Work instructions → One number is all that is asked for: the number of lines below that hold the string "logo".

The input →
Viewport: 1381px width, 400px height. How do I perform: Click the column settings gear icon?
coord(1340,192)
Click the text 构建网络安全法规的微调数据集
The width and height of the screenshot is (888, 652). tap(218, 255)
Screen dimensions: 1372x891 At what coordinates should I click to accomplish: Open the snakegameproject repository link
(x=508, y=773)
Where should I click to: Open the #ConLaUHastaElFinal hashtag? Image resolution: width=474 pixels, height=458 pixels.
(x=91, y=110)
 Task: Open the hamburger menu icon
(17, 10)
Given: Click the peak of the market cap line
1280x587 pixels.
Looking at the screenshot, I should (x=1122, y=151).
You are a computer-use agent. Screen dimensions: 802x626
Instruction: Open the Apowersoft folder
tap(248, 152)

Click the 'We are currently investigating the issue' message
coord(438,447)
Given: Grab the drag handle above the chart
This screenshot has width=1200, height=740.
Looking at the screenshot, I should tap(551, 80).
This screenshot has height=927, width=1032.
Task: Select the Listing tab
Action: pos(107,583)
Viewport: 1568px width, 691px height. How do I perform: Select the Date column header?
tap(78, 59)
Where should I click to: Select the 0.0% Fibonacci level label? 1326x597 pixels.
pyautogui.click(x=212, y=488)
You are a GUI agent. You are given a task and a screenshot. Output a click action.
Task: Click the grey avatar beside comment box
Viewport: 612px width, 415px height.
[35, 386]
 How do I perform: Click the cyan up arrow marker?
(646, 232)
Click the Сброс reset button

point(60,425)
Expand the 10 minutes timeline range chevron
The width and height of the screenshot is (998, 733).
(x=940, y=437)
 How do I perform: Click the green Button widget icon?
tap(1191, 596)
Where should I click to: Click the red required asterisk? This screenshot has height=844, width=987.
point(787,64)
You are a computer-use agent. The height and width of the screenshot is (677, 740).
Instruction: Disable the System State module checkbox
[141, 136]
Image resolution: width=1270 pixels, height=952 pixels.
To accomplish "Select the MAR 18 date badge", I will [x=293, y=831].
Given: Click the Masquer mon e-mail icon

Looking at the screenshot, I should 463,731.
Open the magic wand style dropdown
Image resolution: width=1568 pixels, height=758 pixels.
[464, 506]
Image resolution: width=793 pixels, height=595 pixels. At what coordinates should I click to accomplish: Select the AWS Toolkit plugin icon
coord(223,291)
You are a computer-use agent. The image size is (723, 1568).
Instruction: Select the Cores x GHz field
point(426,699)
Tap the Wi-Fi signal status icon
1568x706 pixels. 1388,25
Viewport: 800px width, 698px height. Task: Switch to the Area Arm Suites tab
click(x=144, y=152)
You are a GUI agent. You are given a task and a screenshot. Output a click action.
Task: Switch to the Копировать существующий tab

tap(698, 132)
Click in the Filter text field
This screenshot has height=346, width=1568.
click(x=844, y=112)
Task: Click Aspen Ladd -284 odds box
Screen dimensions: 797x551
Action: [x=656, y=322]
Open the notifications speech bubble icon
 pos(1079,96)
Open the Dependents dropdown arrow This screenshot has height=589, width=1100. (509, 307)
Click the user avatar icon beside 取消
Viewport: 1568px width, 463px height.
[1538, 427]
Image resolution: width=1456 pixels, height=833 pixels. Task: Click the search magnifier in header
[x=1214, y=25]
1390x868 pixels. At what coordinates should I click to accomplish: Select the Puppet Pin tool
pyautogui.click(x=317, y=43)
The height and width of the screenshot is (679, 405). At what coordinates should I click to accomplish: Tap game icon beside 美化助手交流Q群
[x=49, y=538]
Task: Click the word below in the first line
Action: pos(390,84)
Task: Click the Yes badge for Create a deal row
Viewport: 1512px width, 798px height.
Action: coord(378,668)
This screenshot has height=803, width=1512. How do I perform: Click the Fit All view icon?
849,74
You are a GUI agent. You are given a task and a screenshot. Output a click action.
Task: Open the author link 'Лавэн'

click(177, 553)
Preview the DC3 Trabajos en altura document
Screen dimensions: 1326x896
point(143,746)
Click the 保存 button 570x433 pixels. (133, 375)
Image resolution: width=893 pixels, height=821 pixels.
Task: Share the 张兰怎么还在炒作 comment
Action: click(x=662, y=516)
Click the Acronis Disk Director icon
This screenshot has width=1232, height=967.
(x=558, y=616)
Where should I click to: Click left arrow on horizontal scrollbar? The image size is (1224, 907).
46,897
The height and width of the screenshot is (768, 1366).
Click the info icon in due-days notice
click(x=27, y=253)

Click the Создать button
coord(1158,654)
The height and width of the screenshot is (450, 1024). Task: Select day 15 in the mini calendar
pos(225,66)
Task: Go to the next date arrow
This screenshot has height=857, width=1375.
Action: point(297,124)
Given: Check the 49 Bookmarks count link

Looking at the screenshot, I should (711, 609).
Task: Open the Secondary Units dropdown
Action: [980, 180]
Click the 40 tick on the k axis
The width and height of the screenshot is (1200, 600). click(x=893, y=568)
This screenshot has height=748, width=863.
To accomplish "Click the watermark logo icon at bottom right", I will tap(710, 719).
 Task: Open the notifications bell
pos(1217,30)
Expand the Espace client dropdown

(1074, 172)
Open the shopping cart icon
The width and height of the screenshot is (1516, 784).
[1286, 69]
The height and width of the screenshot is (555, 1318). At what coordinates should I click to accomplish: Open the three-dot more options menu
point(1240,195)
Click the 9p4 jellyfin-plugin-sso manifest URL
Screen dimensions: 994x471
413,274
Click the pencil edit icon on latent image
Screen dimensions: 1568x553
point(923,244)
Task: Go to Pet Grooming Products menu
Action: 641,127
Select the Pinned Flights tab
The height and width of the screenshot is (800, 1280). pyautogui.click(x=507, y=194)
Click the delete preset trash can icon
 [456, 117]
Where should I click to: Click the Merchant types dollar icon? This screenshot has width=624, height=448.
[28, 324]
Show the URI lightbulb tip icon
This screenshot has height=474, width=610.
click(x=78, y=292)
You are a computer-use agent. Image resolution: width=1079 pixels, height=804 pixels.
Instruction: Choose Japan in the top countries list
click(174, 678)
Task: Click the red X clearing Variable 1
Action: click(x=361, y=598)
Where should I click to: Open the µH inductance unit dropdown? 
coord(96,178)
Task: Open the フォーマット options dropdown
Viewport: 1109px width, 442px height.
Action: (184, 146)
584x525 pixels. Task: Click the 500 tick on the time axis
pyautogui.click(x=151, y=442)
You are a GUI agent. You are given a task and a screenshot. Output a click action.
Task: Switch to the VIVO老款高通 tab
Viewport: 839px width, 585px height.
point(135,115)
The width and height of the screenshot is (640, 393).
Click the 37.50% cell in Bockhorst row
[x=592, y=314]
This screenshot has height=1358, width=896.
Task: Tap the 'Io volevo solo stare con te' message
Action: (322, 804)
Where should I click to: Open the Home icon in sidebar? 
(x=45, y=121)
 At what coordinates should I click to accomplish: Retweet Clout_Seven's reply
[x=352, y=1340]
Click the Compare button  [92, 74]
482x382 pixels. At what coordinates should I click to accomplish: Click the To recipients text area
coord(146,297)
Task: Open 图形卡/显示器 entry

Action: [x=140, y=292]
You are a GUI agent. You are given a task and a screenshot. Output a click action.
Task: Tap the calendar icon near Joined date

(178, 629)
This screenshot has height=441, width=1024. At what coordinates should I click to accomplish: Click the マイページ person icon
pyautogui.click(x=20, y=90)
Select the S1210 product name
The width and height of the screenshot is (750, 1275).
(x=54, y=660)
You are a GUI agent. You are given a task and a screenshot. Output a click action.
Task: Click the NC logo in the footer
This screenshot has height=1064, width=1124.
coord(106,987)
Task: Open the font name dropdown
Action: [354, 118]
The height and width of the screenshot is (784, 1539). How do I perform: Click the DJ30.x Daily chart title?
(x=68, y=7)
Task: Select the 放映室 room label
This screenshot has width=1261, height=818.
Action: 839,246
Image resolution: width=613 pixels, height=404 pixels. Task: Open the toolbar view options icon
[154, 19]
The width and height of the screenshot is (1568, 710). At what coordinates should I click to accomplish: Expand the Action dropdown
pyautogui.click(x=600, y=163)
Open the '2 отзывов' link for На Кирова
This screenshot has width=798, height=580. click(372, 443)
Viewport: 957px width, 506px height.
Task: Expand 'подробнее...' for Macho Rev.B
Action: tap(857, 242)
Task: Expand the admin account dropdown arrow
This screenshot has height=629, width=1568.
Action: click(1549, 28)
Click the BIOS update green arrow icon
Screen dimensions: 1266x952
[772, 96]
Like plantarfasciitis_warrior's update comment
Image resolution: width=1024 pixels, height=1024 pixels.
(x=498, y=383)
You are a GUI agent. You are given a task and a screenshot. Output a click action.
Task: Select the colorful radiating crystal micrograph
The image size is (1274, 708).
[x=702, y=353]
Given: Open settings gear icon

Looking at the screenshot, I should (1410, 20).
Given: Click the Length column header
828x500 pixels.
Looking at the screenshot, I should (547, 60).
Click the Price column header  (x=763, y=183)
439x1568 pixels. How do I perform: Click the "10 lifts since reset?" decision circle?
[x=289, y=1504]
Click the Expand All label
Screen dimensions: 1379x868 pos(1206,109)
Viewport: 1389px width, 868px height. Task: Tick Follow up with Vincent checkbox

Reply to the task → 2